PASSAGE PROVIDED ▸
--- --- ---
Uzbekistan RPCV Tom Bissell writes Chasing the Sea' - a postcard sent from a new wasteland

Uzbekistan on No Dollars a Day

'Chasing the Sea' is a postcard sent from a new wasteland

by John Freeman

Tom Bissell
Chasing the Sea
Pantheon

First-rate travel writers are a bit like pied pipers: If they play their tune well enough, readers will follow them anywhere. In Chasing the Sea, his fantastic memoir of traveling through the former Soviet Republic of Uzbekistan, Tom Bissell proves that at the age of 29 he is a maestro of the genre. Read this book and it will be difficult to imagine not traipsing after him.

That's not to say the territory he crosses is necessarily scenic, with natural splendors and happy locals. Bissell first came to Uzbekistan in 1996 as a Peace Corps volunteer. Illness and personal drama abbreviated his stay to just seven months. In 2001 he returned, ferrying money to the offspring of a political exile--35 tins of smokeless tobacco--and bringing too his own deep curiosity about the country's infamous Aral Sea.

In 1960, this body of water was the size of Lake Michigan, an essential resource for irrigating the country's cotton crops. Today, it is the world's worst ecological disaster. In the past four decades, industry has siphoned away 70 percent of the sea's volume, destroyed many of its species, filled it with pollutants, and turned the freshly revealed seabed into a wasteland dotted by abandoned ships, sea salt, and trash.
--- --- ---
STORED DATA ▸
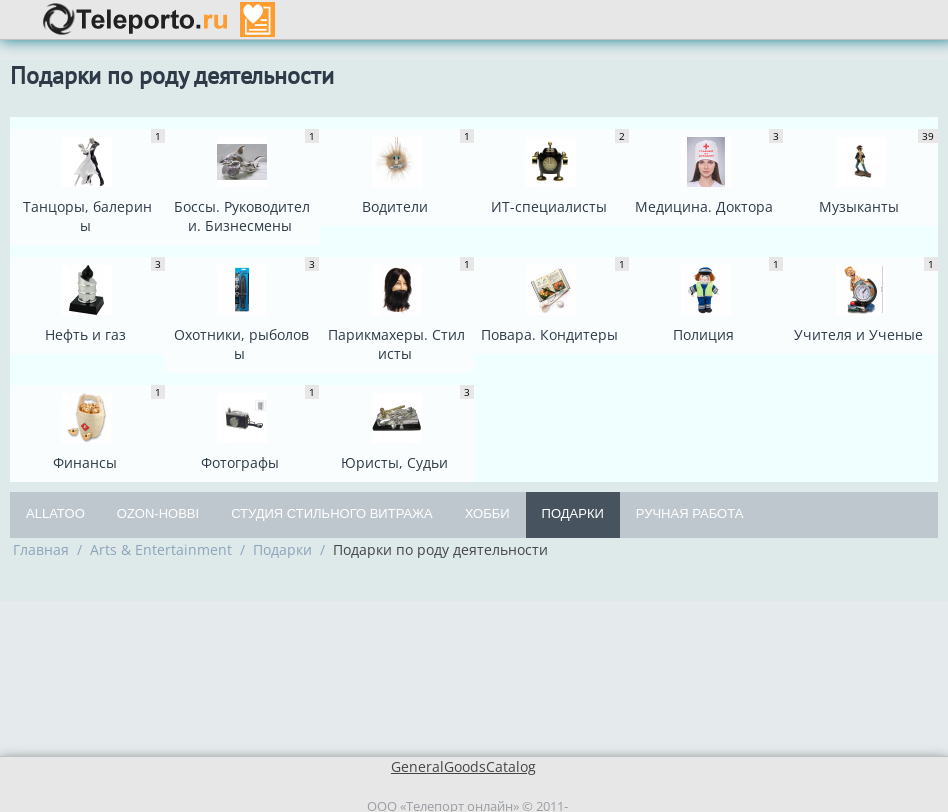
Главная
--- --- ---
EXERCISE SET ▸
#1 Print the book review word for word, beginning at "Uzbekistan RPCV Tom" and stopping after "traipsing after him.".
#2 Using the book review, answer these:
(a) In what year did Bissell first come to Uzbekistan as a Peace Corps volunteer?
(b) How many tins of smokeless tobacco did he ferry on his 2001 return?
(c) What percentage of the Aral Sea's volume has industry siphoned away over the past four decades?
#3 Carry the book review on past its final sentence, keeping its voice and subject.

OUTPUTS ▸
#1
Uzbekistan RPCV Tom Bissell writes Chasing the Sea' - a postcard sent from a new wasteland

Uzbekistan on No Dollars a Day

'Chasing the Sea' is a postcard sent from a new wasteland

by John Freeman

Tom Bissell
Chasing the Sea
Pantheon

First-rate travel writers are a bit like pied pipers: If they play their tune well enough, readers will follow them anywhere. In Chasing the Sea, his fantastic memoir of traveling through the former Soviet Republic of Uzbekistan, Tom Bissell proves that at the age of 29 he is a maestro of the genre. Read this book and it will be difficult to imagine not traipsing after him.

#2
(a) 1996
(b) 35
(c) 70 percent

#3
The virtue of Chasing the Sea is that Bissell does not approach this ecological nightmare with an obvious environmental agenda, nor does he fixate on culpability. Instead, he uses the sea as a lens through which to view a strange Central Asian land and people. Why would a country neglect its resources so much? What history came before its modern incarnation?

Bissell's guide into the Uzbek through the cities of Tashkent, Samarkand, and Bukhara is a handsome young translator named Rustan, whose gimlet-eyed bitterness mirrors what the men witness on their journey. Sitting at a bar before their trip begins, Bissell takes out a bill and comments how the money harkens back to the nation's past. "That's because our past is better than our future," Rustan replies. "Especially when we can make our past whatever we want."

While Rustan is a useful sounding board for such issues, Bissell's prose is the engine that keeps the trip going. His writing rips and snorts and coughs along like the sturdiest of Land Rovers. Full of colorful metaphors and apt pop culture references, it captures the country's past and present. He describes passengers in the Tashkent subway as an "igloo of metropolitan apathy"; Russia's involvement with Central Asia is "akin to that of an irresponsible bankrupt maxing out a stack of credit cards in order to date women who do not love him."

Most important, Bissell describes the land so perceptively it feels like these fresh ruins are rolling right before us out the window of a rattling truck. Here he is depicting a drive out of Samarkand:

The cotton fields we passed were choked and dry, the farmland nothing but dunes, the sand whitish with salt deposits. Along the road's edges were no American-style "beauty strips" to hide what had been done just over the hills. What was happening to this land was so obvious there seemed scarcely any need for outcry.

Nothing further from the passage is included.